Published in Windspeaker & Raven’s Eye newspapers | March 2013 | Circulation: 145,000
Environmental, labour and democracy activists have thrown their weight behind a lawsuit by Hupacasath First Nation, which hopes to halt a major Canada-China trade pact through the courts.
According to band councillor Brenda Sayers, the B.C. lawsuit “reached a milestone” on Feb. 13 with affidavits of support submitted by the Union of BC Indian Chiefs, the Chiefs of Ontario, and several other bands.
At issue: the Canada-China Foreign Investment Promotion and Protection Agreement (FIPA). Critics fear the deal–being hammered out confidentially–would allow corporations of either country to sue a government over environmental, health or Aboriginal legislation, and potentially constrain Indigenous rights or treaties.
“This insidious agreement was negotiated behind closed doors, in secret,” said Stewart Phillip, president of the Union of BC Indian Chiefs. “This is a serious issue of major concern to First Nations people across this country; clearly it violates and undermines treaties across this country.

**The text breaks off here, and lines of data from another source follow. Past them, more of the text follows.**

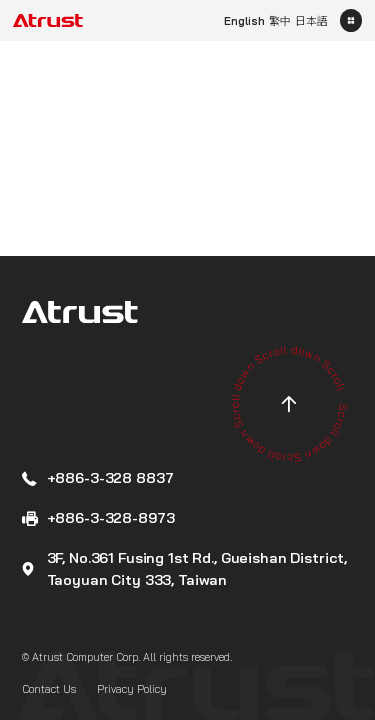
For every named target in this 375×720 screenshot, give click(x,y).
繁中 (280, 21)
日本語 (311, 21)
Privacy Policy (132, 689)
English (244, 21)
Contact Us (49, 689)
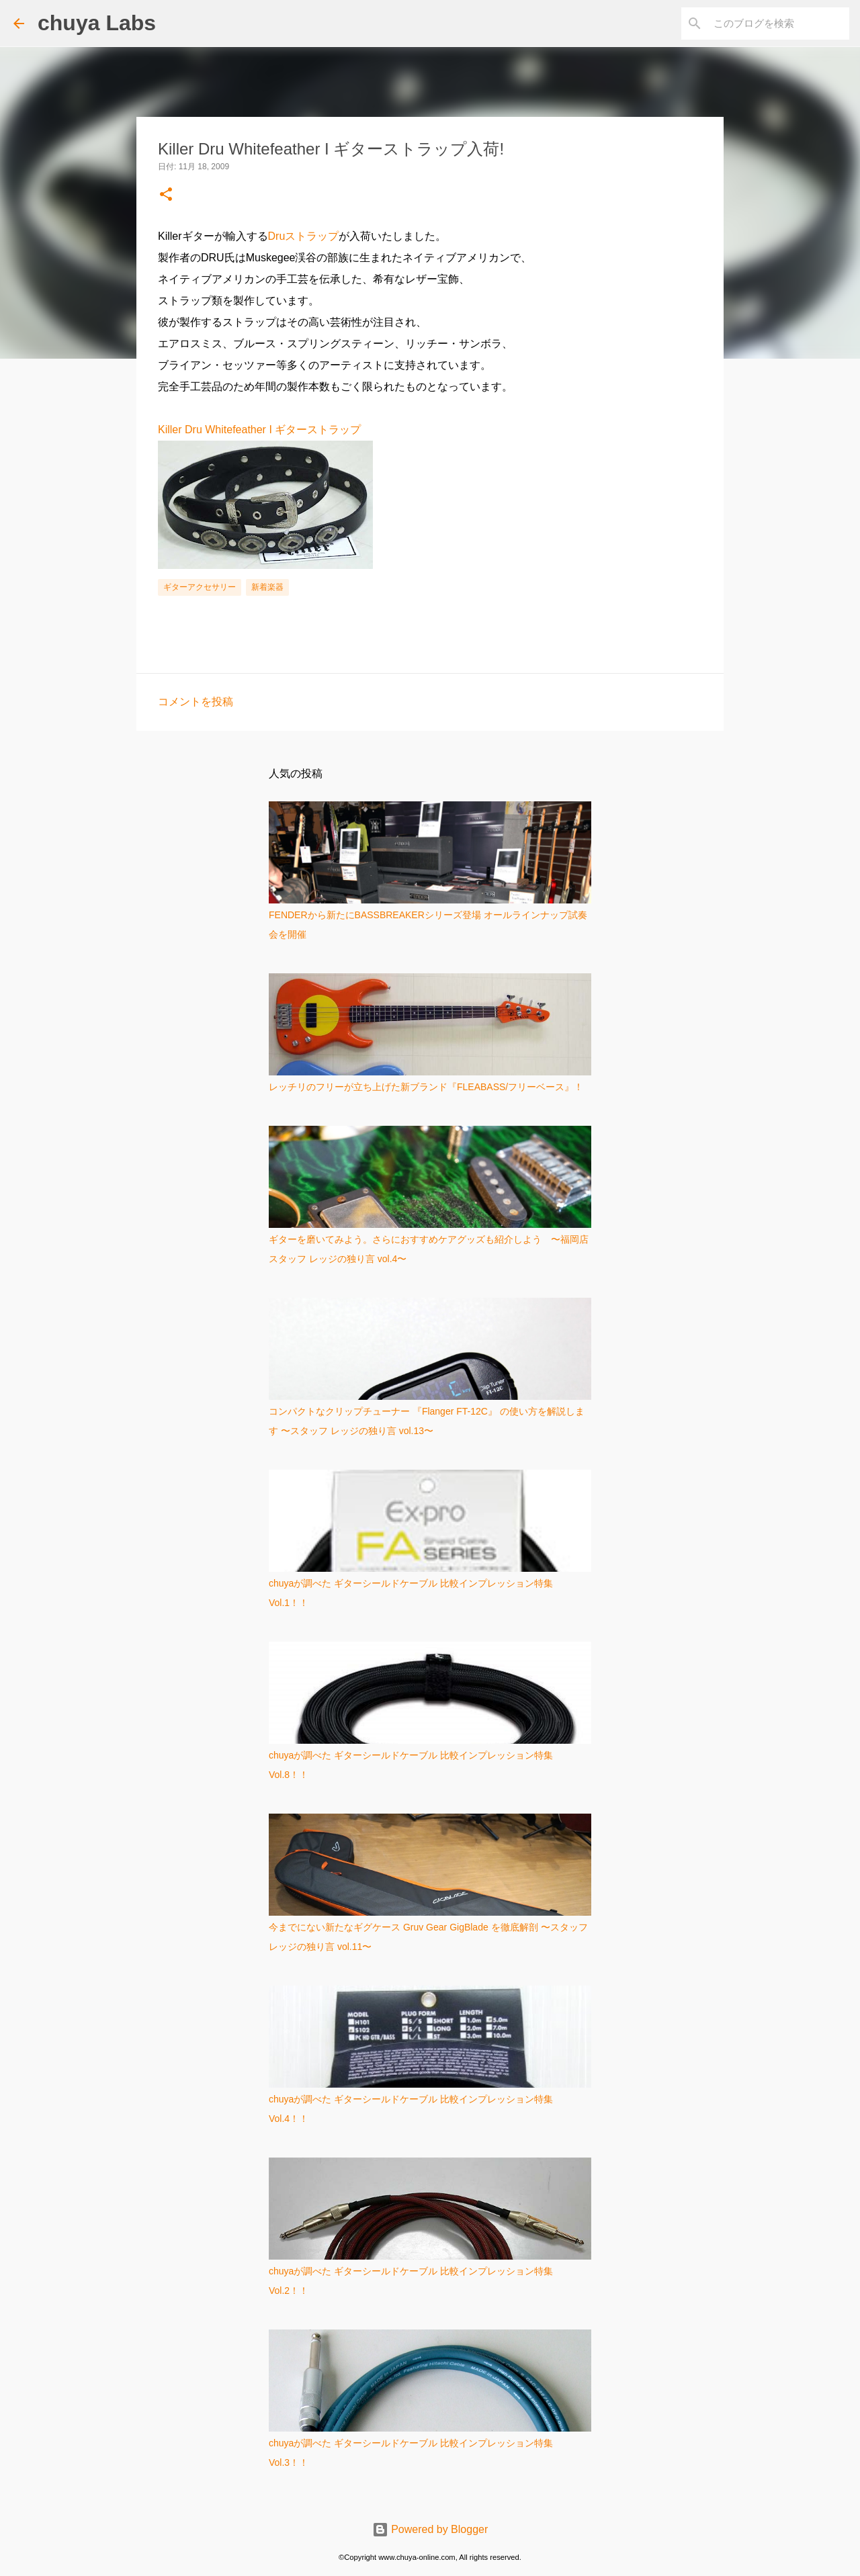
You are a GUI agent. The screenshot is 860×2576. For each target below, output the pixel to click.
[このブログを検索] (778, 23)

“It represents a very real and genuine threat to the interests of First Nations here in British Columbia… You cannot buy, sell or barter what you do not own. The Government of Canada, the provinces and the corporations do not hold title to the lands and resources comprising this country and province. That falls within the purview of the Indigenous peoples of this country.”
For Ben West, Tar Sands Campaigner with the group Forest Ethics Advocacy, the Canada-China deal seems tailor-made to lock in the Conservative government’s support for controversial pipelines from Alberta’s oil sands. That is because the deal would be binding for 31-years and penalties imposed for breaching it.